▸ Extrait du document:
Le ministère explique, également, les cas de viande ovine putréfiée par le manque du respect des conditions sanitaires d’abattage des bêtes de sacrifice, surtout que la fête a coïncidé avec une hausse des températures, causant la prolifération des microbes et un changement de la couleur de la chair (verdissement) et l’émission de mauvaise odeur. 
Toutefois, certains vétérinaires estiment que cette affaire de verdissement de la viande se présente comme un phénomène ordinaire, dû au fait de donner à manger au mouton, la veille de l’Aid.
 » En cas d’abattage du mouton lorsqu’il est en phase de digestion, ceci génère des bactéries qui passent dans la circulation sanguine, et par la suite vers les muscles, ce qui favorise le changement de couleur « , explique le professeur Ahmed Rejeb, président du Conseil National de l’Ordre des Médecins Vétérinaires de Tunisie, rappelant que le phénomène a été enregistré, depuis deux ans, en Algérie et au Maroc.

▸ Travail à faire:
a. Répondez brièvement à ces questions sur l'extrait sur la viande ovine :
(i) Selon le ministère, avec quoi la fête a-t-elle coïncidé ?
(ii) D'après certains vétérinaires, à quoi le verdissement de la viande est-il dû ?
(iii) Dans quels pays Ahmed Rejeb dit-il que le phénomène a été enregistré depuis deux ans ?
b. Prolongez de quelques phrases l'extrait sur la viande ovine, à la suite de sa dernière phrase.
Les items n'ont aucun rapport avec l'extrait sur la viande ovine.

▸ Jeu de données:
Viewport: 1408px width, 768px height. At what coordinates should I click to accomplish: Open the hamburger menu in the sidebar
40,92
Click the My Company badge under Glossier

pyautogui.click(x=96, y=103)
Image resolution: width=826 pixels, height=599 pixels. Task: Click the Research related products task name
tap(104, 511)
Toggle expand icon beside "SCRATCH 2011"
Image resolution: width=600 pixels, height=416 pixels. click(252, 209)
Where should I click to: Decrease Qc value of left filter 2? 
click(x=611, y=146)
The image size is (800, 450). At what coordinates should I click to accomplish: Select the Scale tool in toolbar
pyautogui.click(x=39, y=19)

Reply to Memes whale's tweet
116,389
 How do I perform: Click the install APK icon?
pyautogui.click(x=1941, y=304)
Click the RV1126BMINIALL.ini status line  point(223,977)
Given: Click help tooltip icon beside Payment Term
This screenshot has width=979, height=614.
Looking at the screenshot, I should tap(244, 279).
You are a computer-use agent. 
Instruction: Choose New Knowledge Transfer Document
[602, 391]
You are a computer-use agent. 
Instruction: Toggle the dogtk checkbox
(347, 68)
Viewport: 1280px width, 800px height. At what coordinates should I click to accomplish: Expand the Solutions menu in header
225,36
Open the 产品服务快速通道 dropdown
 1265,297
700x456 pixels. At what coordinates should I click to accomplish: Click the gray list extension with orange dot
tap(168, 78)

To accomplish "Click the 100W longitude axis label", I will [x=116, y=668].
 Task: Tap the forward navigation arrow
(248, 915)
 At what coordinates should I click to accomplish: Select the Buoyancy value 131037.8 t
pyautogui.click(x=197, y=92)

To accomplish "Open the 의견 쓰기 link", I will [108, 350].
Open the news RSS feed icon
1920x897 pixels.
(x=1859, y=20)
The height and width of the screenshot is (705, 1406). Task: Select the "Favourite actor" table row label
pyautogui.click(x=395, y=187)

▸ Corrigé:
a.
(i) Avec une hausse des températures.
(ii) Au fait de donner à manger au mouton la veille de l'Aid.
(iii) En Algérie et au Maroc.

b.
De leur coté, Wided et mme Maaloul assurent chacune que leurs maris ont l’habitude d’abattre les moutons et ont respecté, comme tous les ans, les rites et les conditions d’hygiène nécessaire.
 » Pour notre cas, ça ne peut pas être le résultat d’un abattage irrespectueux des conditions d’hygiène. Même la couleur constatée (genre de verdissement), me paraît étrange et loin d’être le symptôme d’une viande en phase de pourriture » assure encore Wided. 
Les témoignages de citoyens se sont multipliés sur facebook et ailleurs mais aucun chiffre n’a été donné sur le nombre de carcasses jetées ou les moutons concernés parmi le cheptel vendu, seul 40 cas de viande pourrie de moutons de sacrifice ont été signalés dans le gouvernorat de Sfax, selon la président du département de la production animale au sein du commissariat régional au développent agricole de Sfax (CRDA), Sami Farsi.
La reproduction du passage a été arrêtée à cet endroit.